Assignment | The response should be an exact transcription of the data below, free of images.

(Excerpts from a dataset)
____________________

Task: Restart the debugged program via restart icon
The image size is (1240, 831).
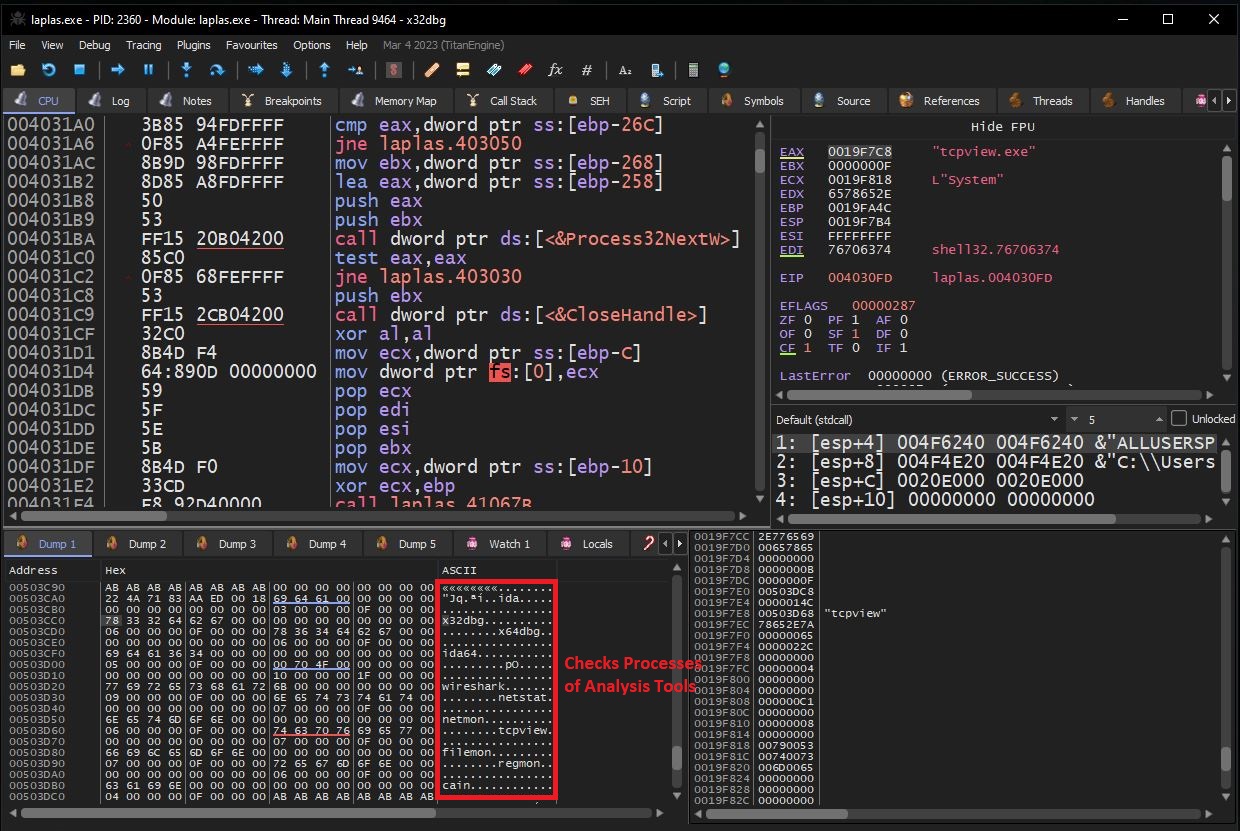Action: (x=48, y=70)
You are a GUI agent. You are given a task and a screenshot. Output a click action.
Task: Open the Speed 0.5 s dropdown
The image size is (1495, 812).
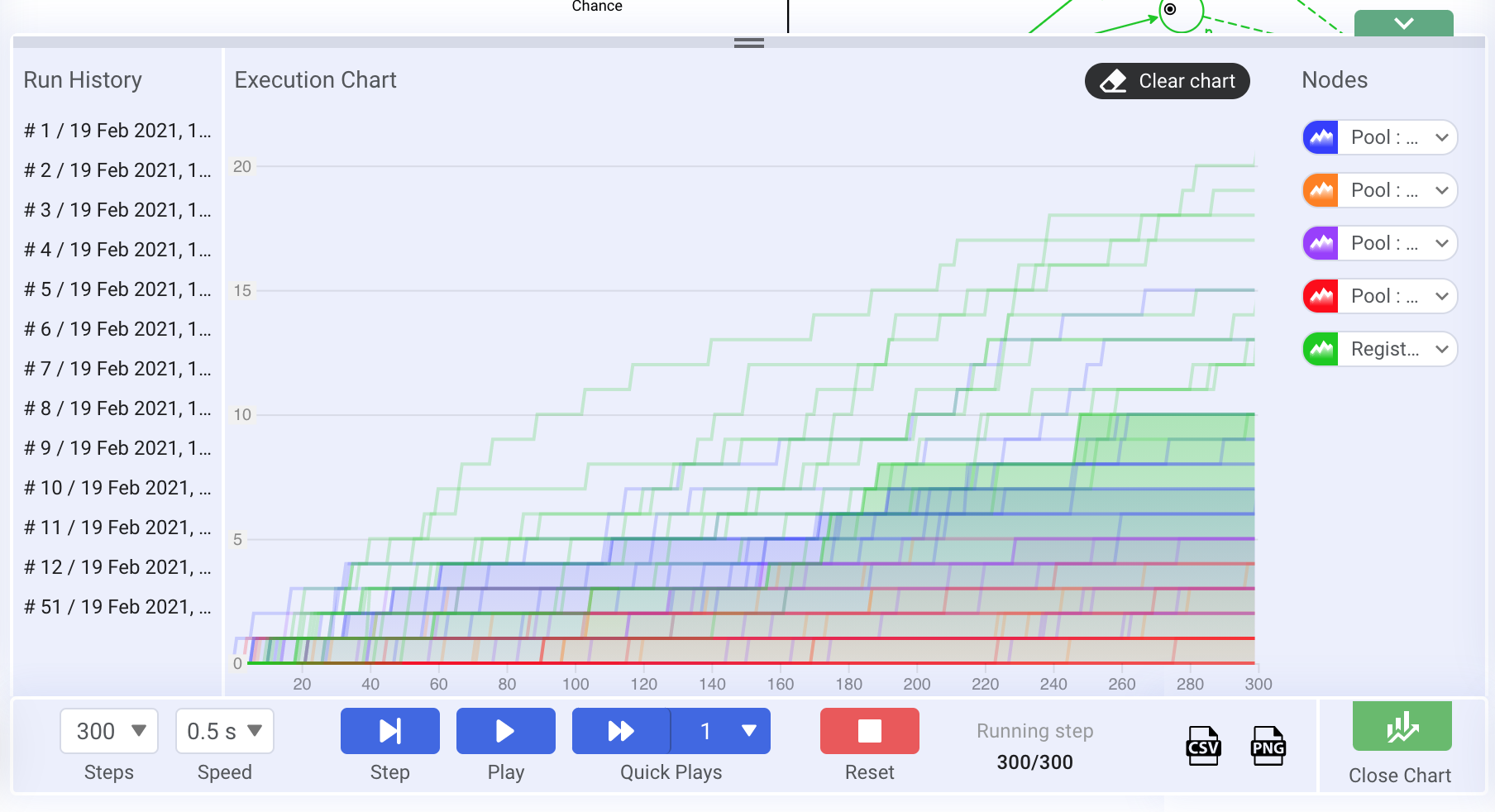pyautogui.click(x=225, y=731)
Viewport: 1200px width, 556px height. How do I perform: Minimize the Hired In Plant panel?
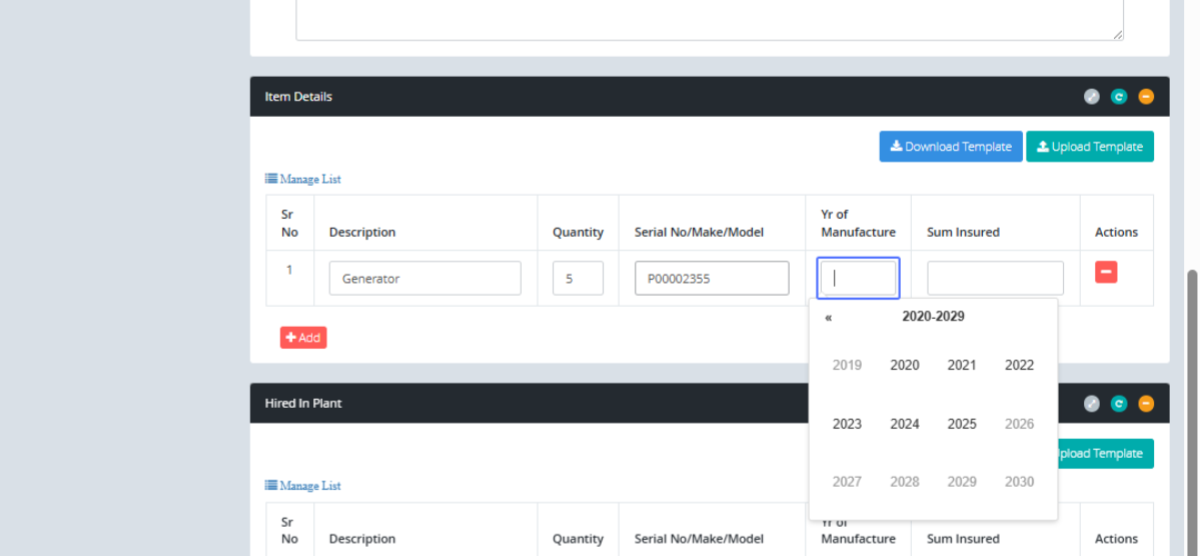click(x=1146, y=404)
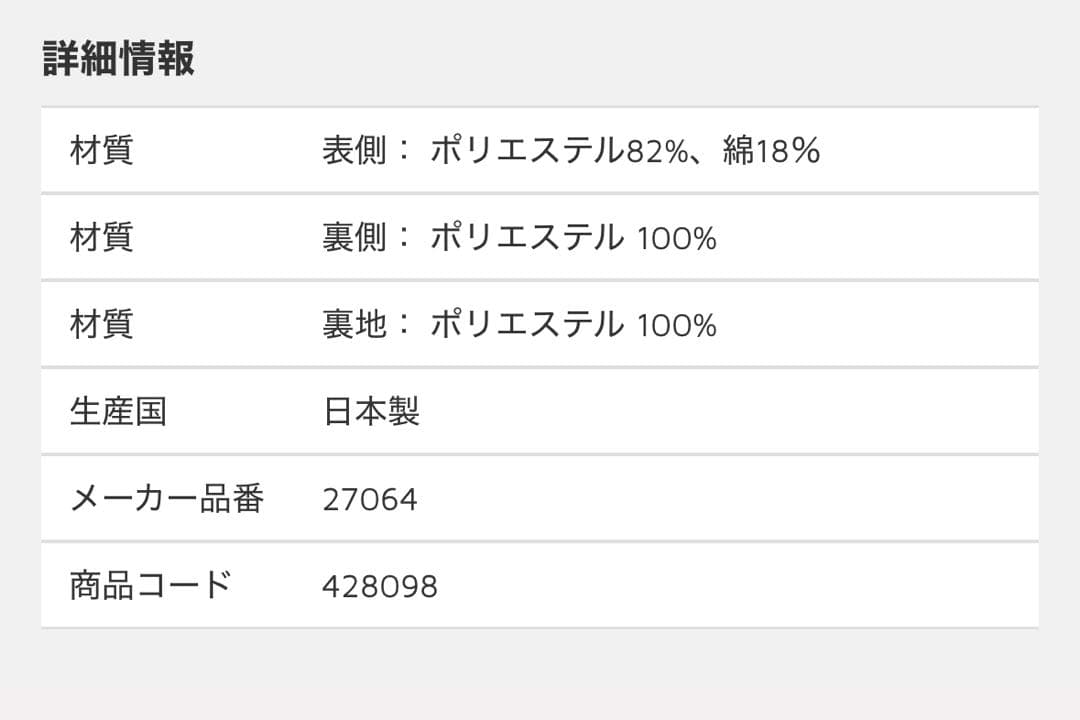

____________________

Solution to the exercise |
Task: Restart the debugged program via restart icon
The image size is (1240, 831).
Action: (x=48, y=70)
You are a GUI agent. You are given a task and a screenshot. Output a click action.
Task: Open the Speed 0.5 s dropdown
The image size is (1495, 812).
pyautogui.click(x=225, y=731)
Viewport: 1200px width, 556px height. How do I perform: Minimize the Hired In Plant panel?
click(x=1146, y=404)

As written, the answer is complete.